O escritor francês Louis Jacob [2], ao estudar a repressão jacobina durante a Revolução Francesa, demonstrou que existe um método muito útil para o Estado coonestar as suas mais abomináveis atrocidades: o slogan. O slogan é algo destituído de conteúdo, mas com forte conotação pejorativa, que logo suscita as paixões partidárias mais ferrenhas. Em alguns casos, o seu propósito é suscitar o medo. Com rótulos impactantes e chavões repetidos ad nauseam, consegue-se incutir na sociedade a necessidade não apenas da repressão estatal, mas da repressão implacável e impiedosa.

O terrorismo é um slogan que sempre se prestou a justificar a desprezível política externa norte-americana. “Uma política externa que endossa intervenção e ocupação mundiais”, denuncia o ex-senador norte-americano Ron Paul, “requer que o povo viva em perpétuo medo de supostos inimigos”. [3]

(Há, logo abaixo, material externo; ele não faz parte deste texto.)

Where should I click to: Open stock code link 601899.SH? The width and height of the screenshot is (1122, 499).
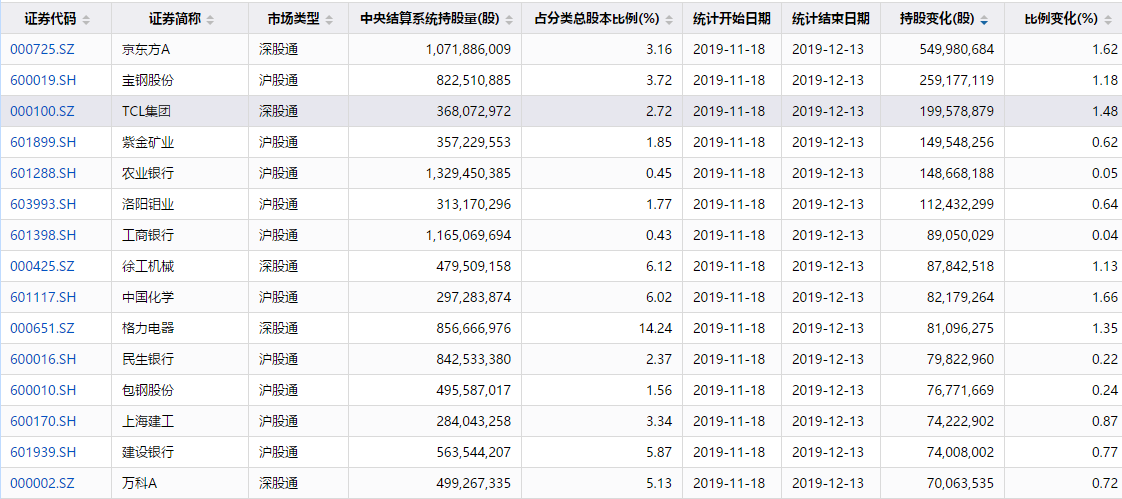[43, 142]
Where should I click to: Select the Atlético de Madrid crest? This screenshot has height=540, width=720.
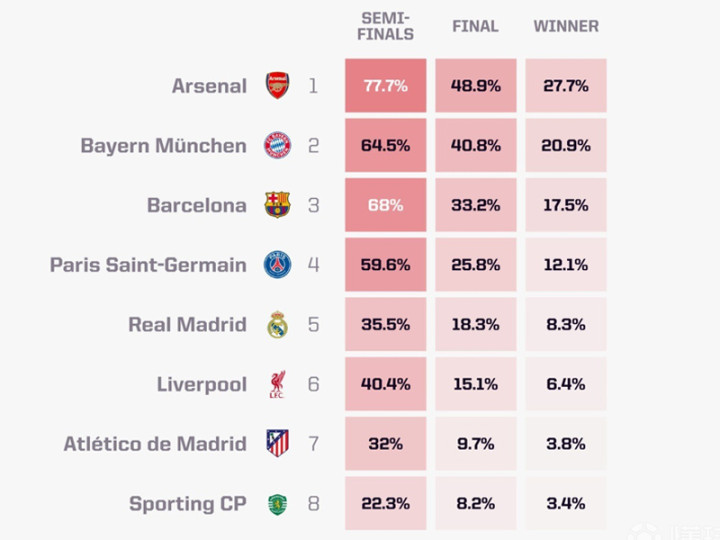click(x=277, y=444)
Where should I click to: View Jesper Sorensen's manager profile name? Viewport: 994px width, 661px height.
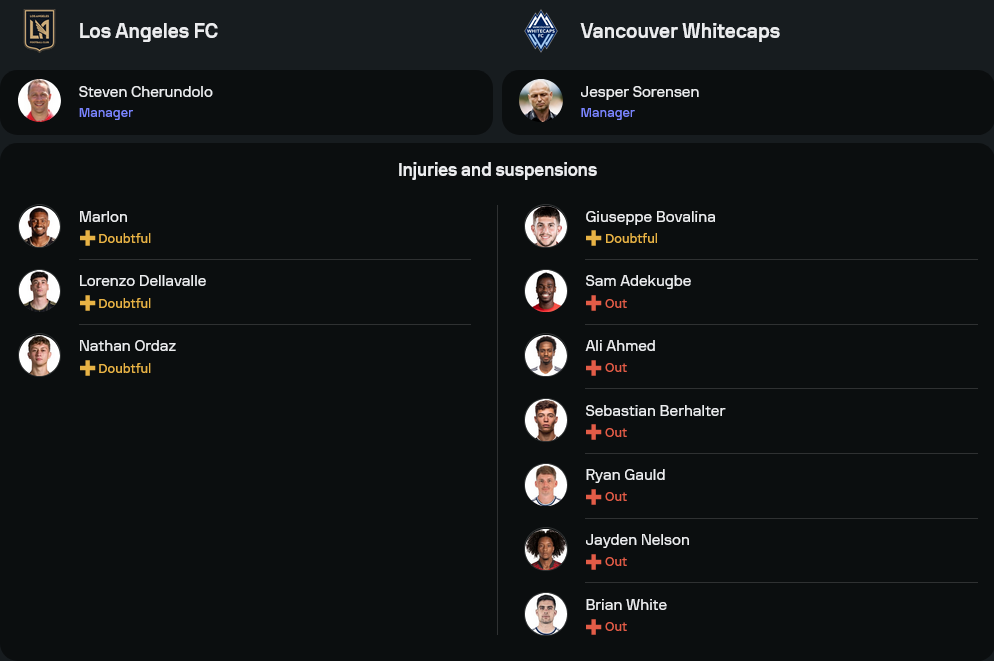(640, 92)
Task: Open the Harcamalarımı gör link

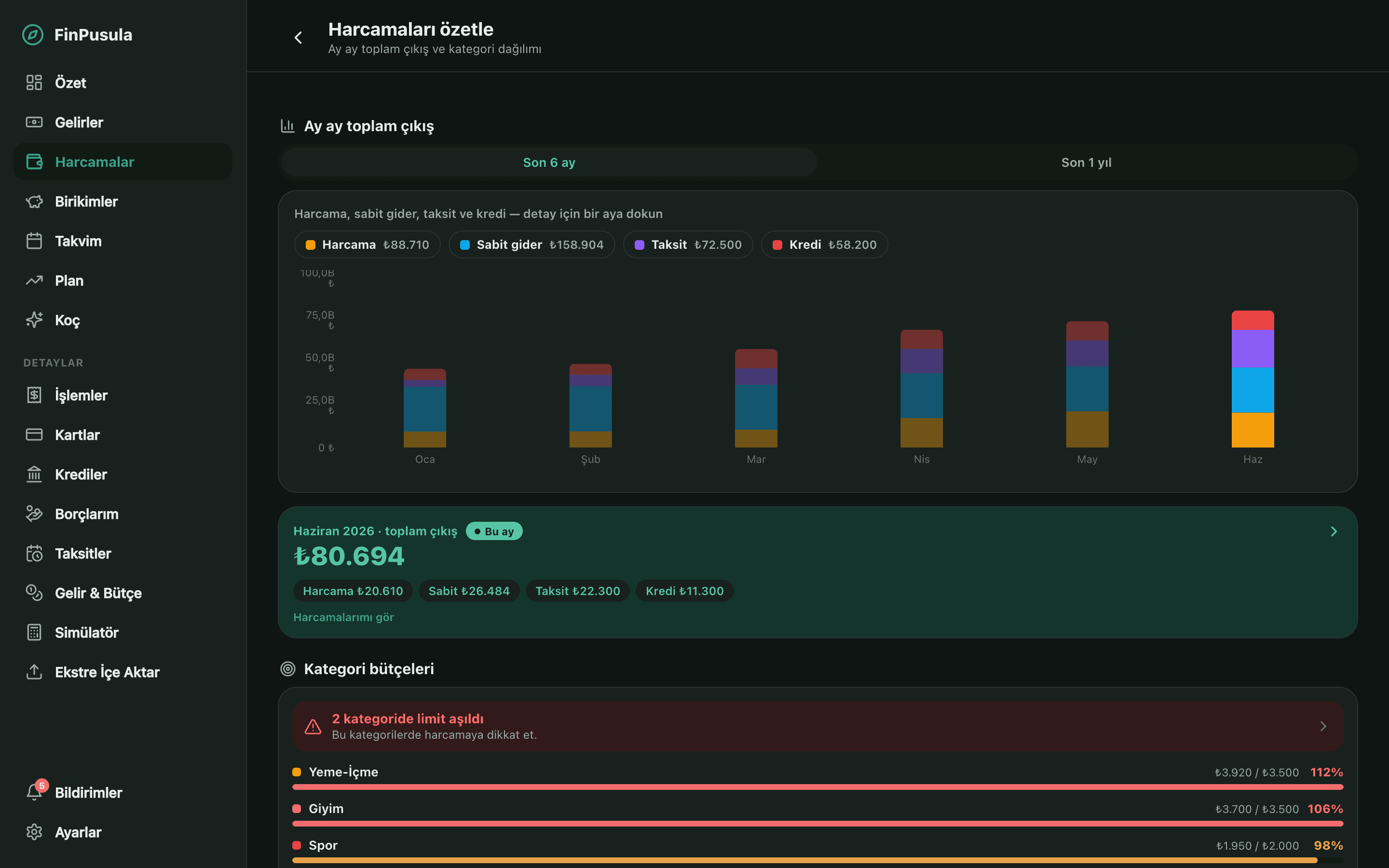Action: pyautogui.click(x=343, y=617)
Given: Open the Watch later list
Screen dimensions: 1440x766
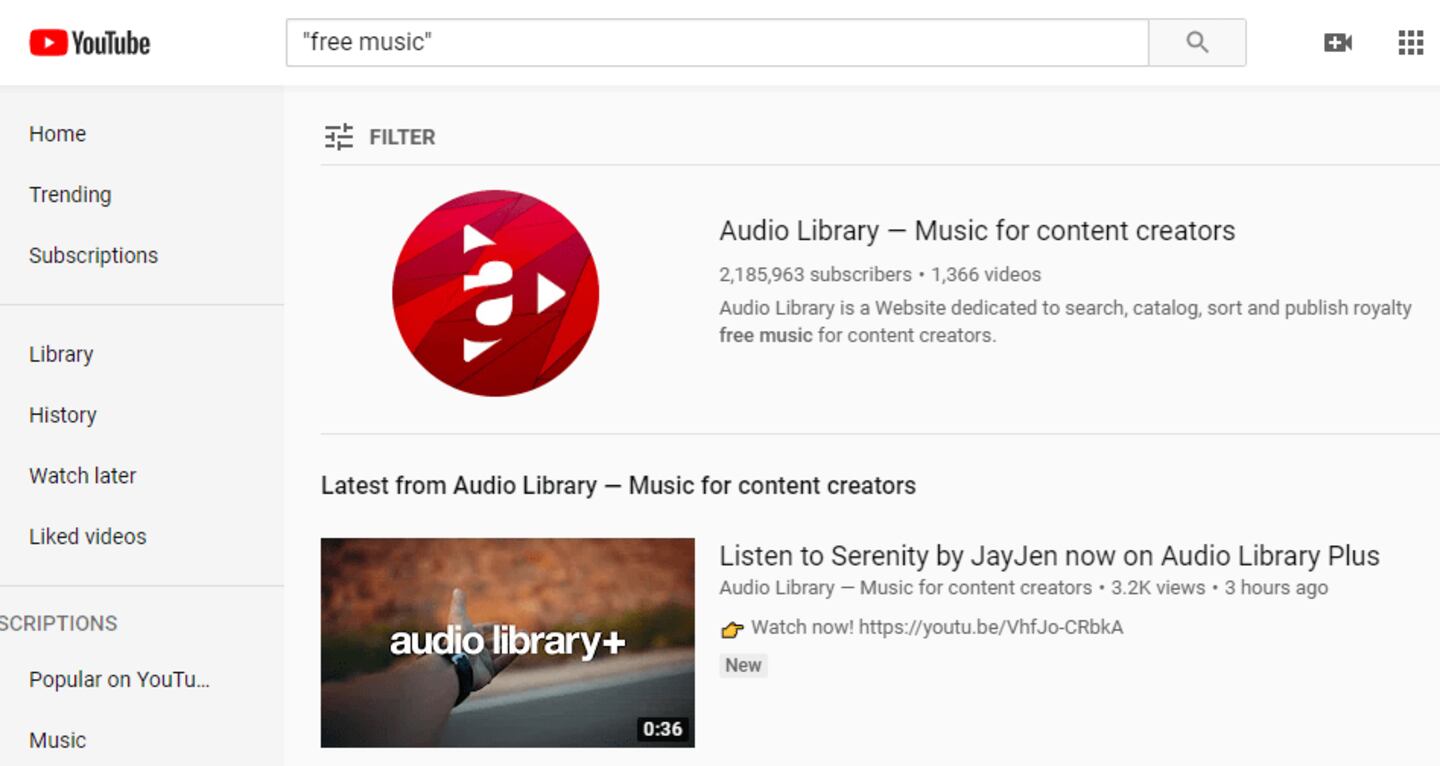Looking at the screenshot, I should [x=82, y=476].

Ter um inimigo perpétuo é fundamental justificar a repressão estatal, interna e externamente. Entender o terrorismo, ou aquilo que se rotula como terrorismo, exige muito mais do que essa análise tosca e maniqueísta que procura atribuir aos povos árabes e de religião muçulmana a eterna condição de vilões. “Se quisermos por fim à violência”, pondera Ron Paulo, “é certo que devemos procurar saber o que deu origem a ela, especialmente se a violência é de natureza política.” [4]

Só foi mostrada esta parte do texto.